*** GIVEN DATA Section Begins ***

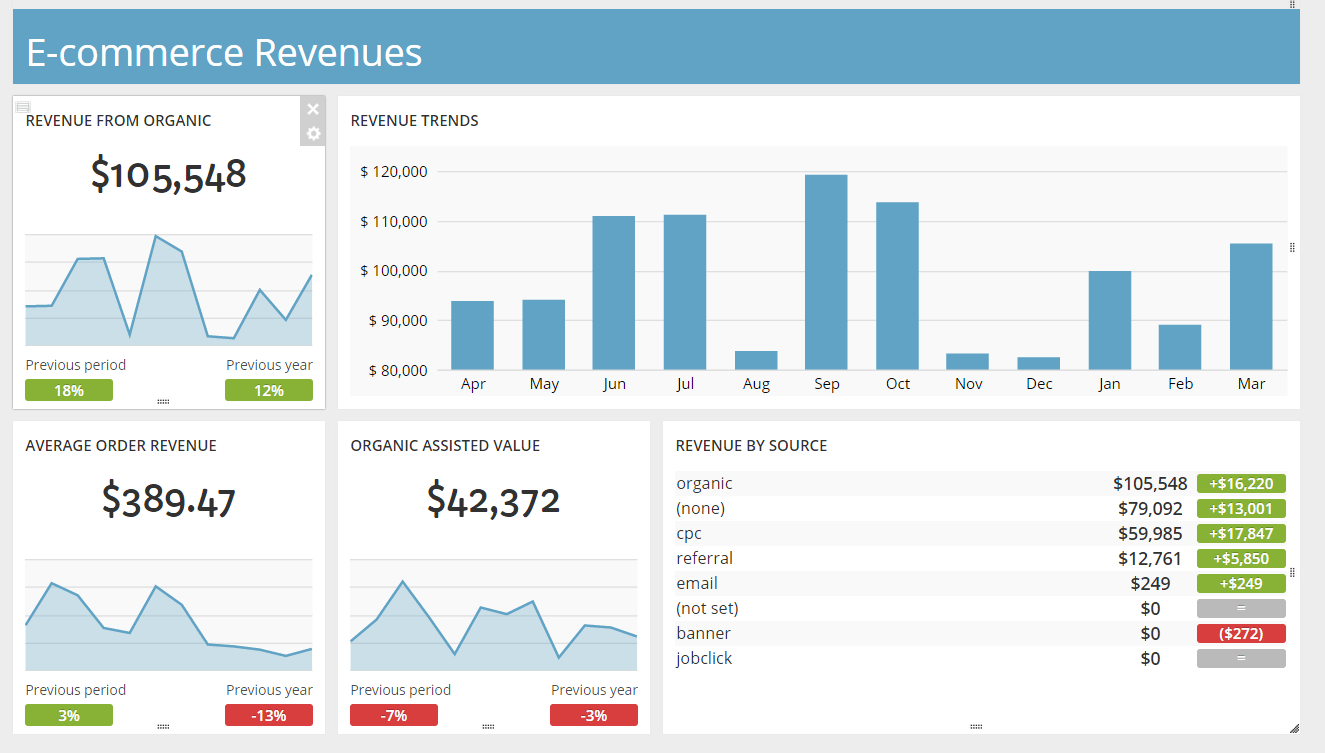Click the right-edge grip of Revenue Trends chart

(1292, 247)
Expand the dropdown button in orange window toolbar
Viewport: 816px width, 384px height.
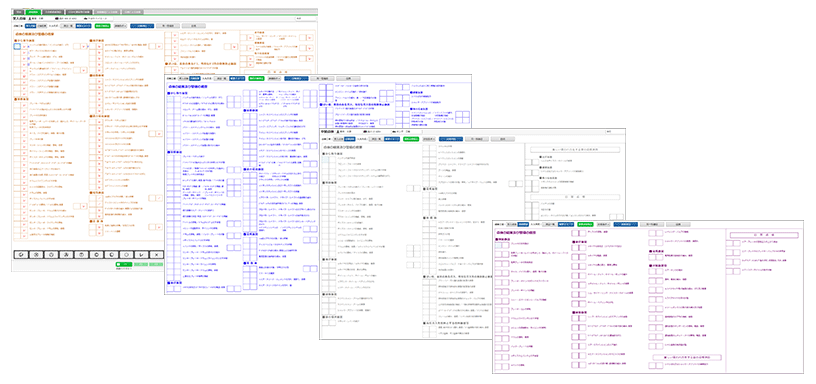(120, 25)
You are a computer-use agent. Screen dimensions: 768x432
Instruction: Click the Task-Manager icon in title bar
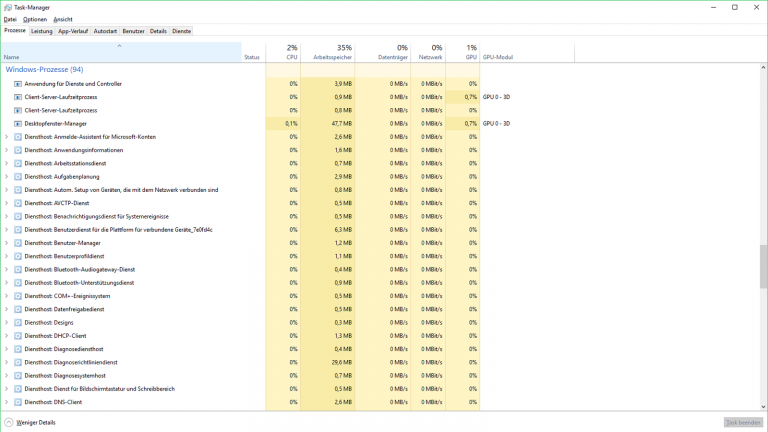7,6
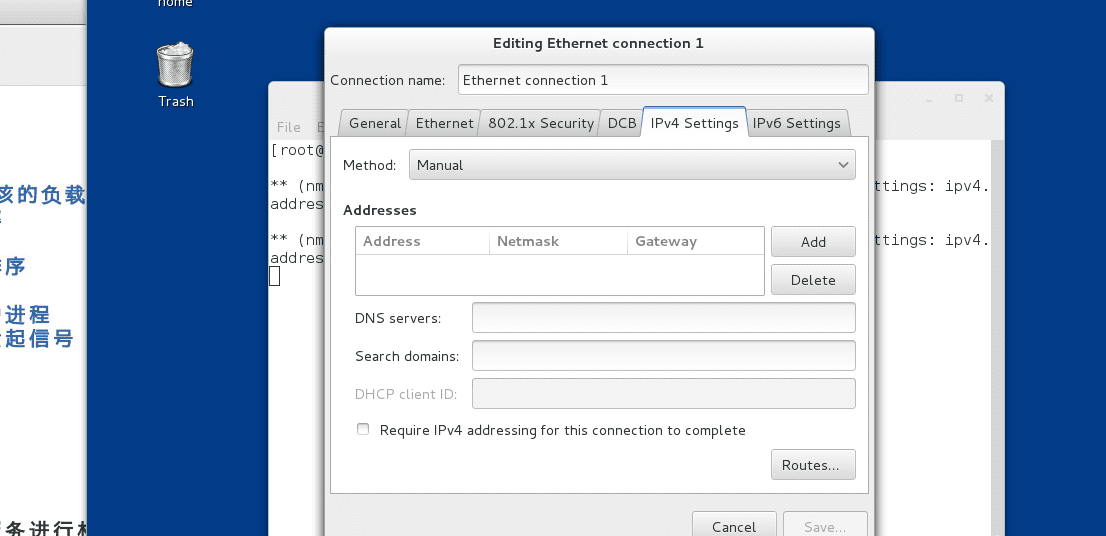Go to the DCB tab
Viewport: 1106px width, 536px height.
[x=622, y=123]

*** GIVEN DATA Section Ends ***
*** GIVEN DATA Section Begins ***

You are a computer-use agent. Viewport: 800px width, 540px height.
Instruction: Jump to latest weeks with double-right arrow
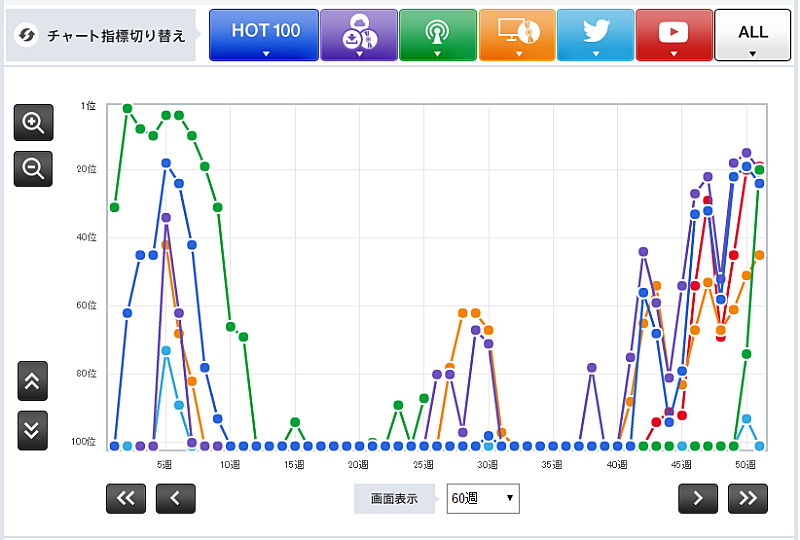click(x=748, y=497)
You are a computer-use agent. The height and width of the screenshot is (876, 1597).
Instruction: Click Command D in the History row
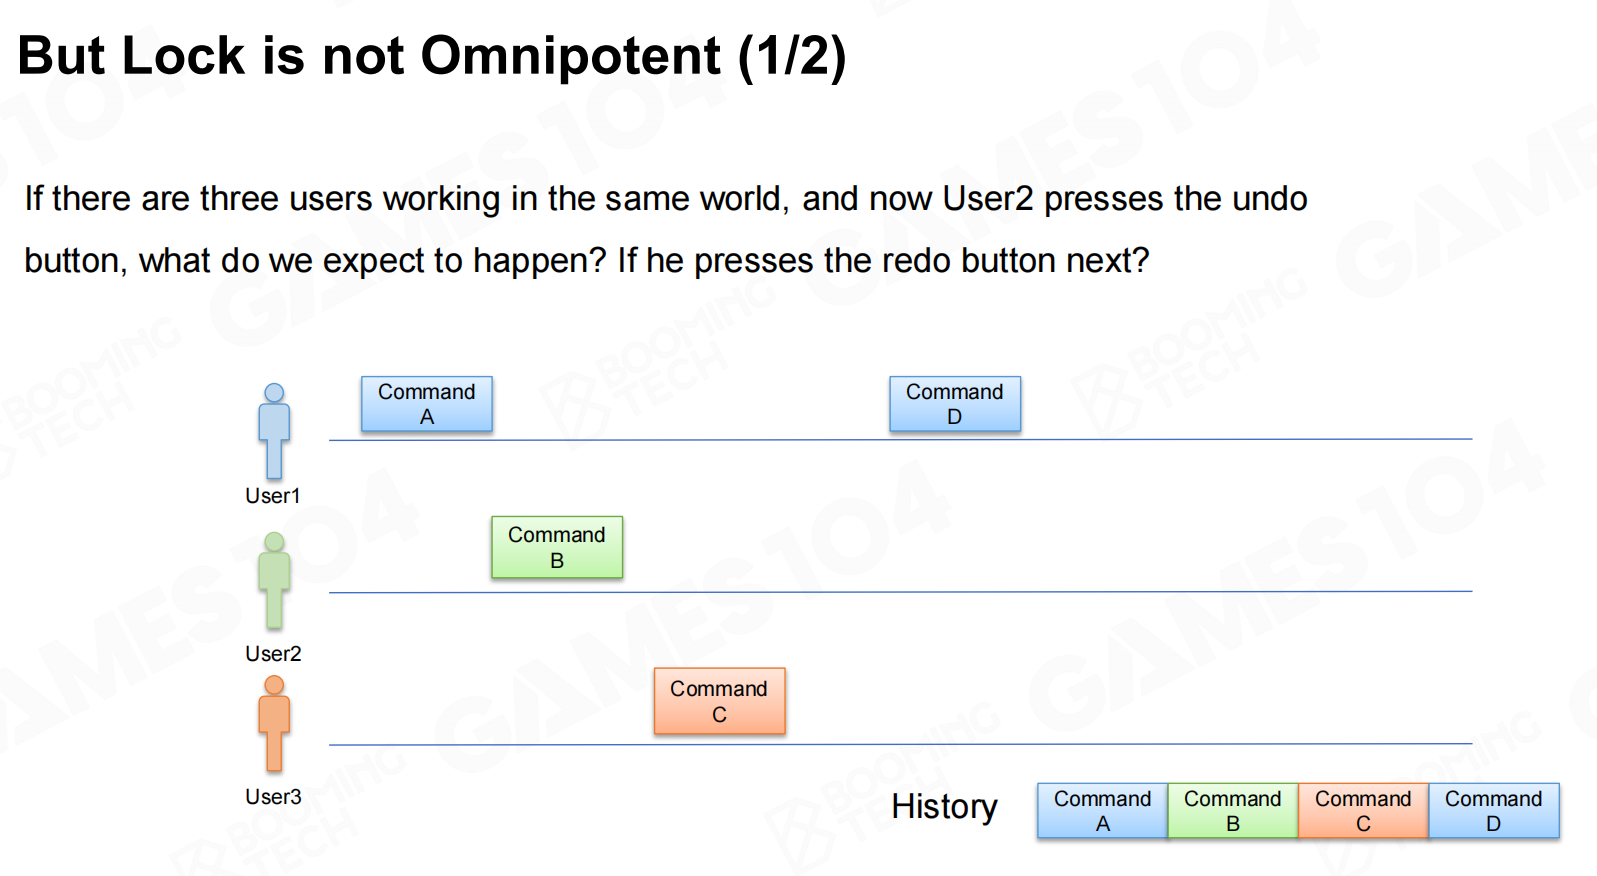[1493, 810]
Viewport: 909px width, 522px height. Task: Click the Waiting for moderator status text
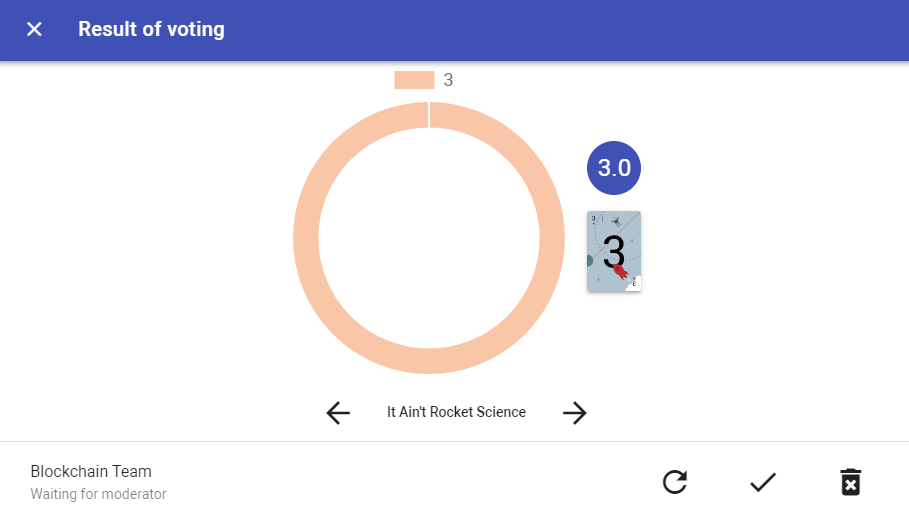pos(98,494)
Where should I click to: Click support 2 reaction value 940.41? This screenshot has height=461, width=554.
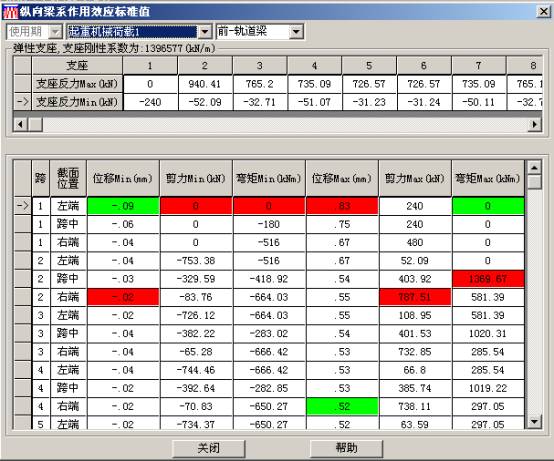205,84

*** GIVEN DATA Section Ends ***
*** GIVEN DATA Section Begins ***

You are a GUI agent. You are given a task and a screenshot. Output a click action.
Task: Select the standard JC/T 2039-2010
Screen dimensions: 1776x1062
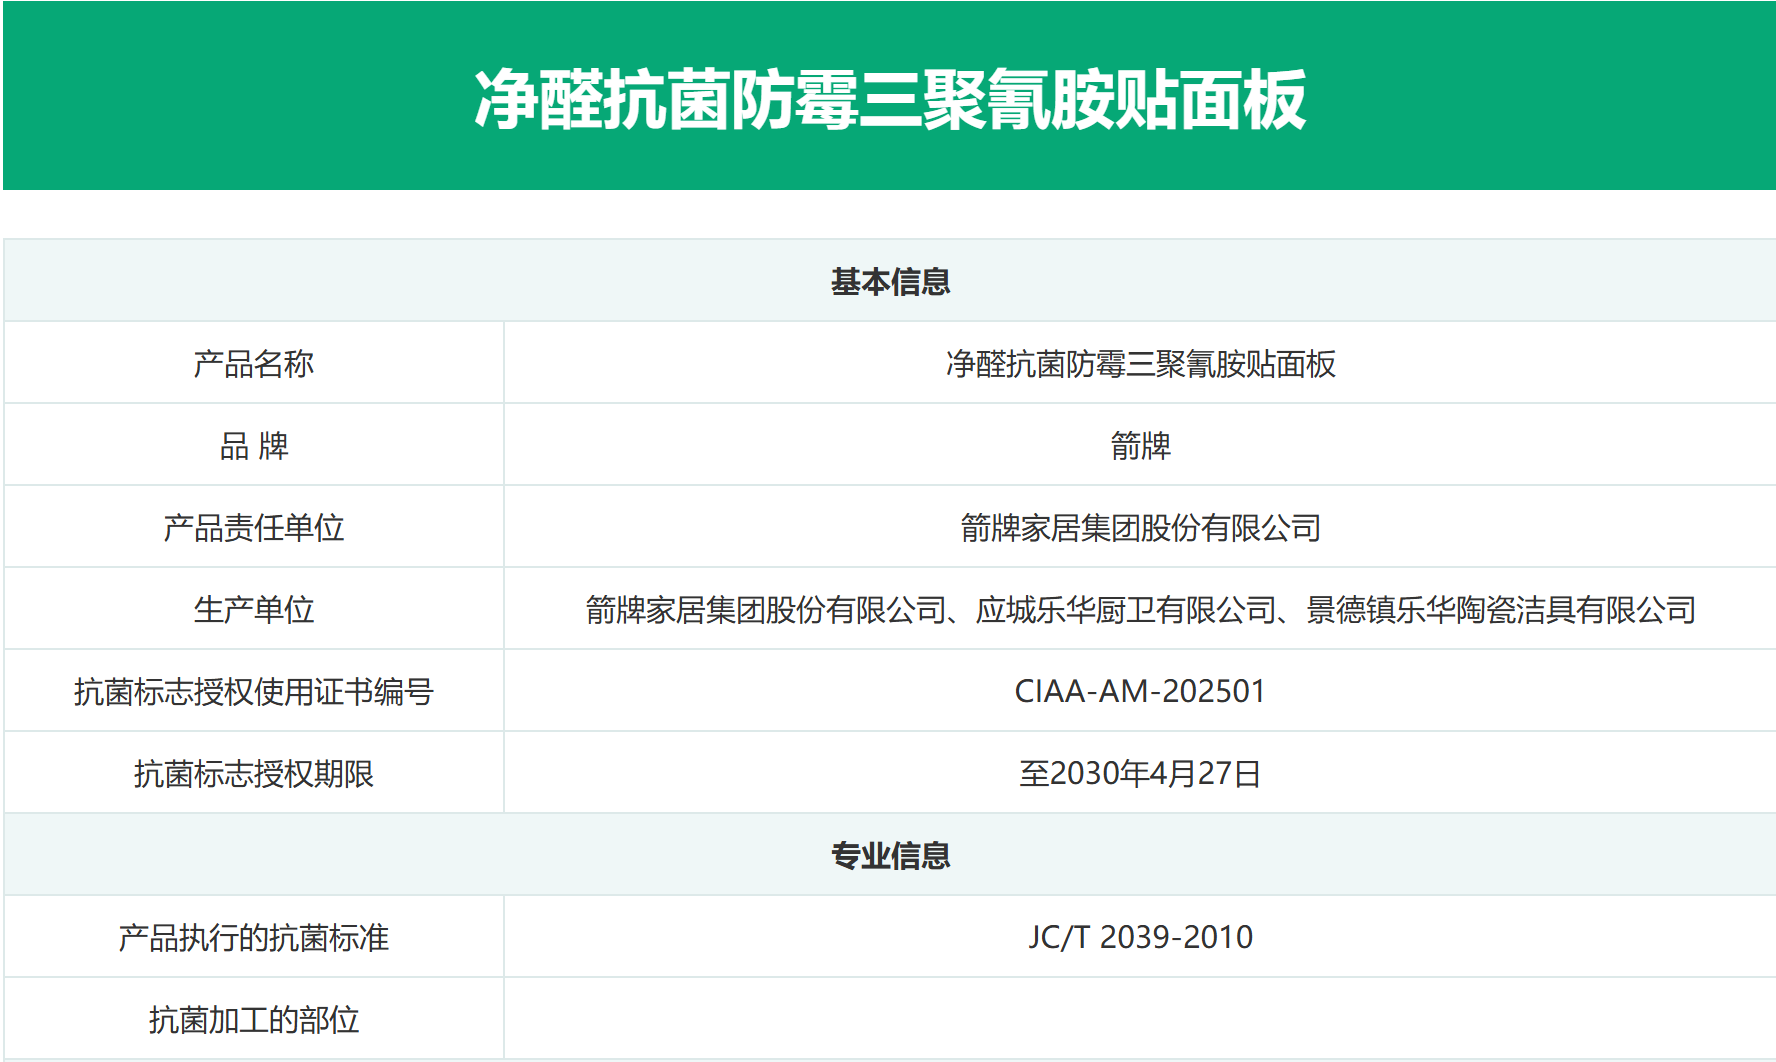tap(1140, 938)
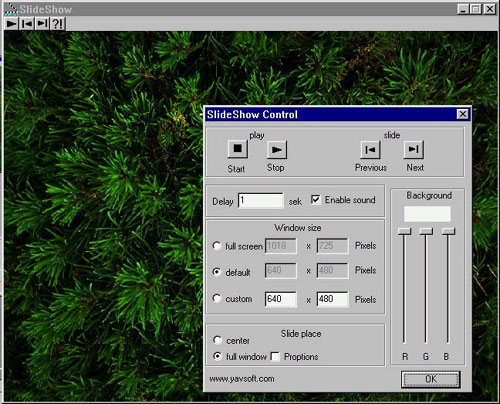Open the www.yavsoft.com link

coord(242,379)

*** GIVEN DATA Section Ends ***

* TRY IT:
Across the listing above, find each line that holds the word "agent". Give only how many there are.

* YOUR RESPONSE:
4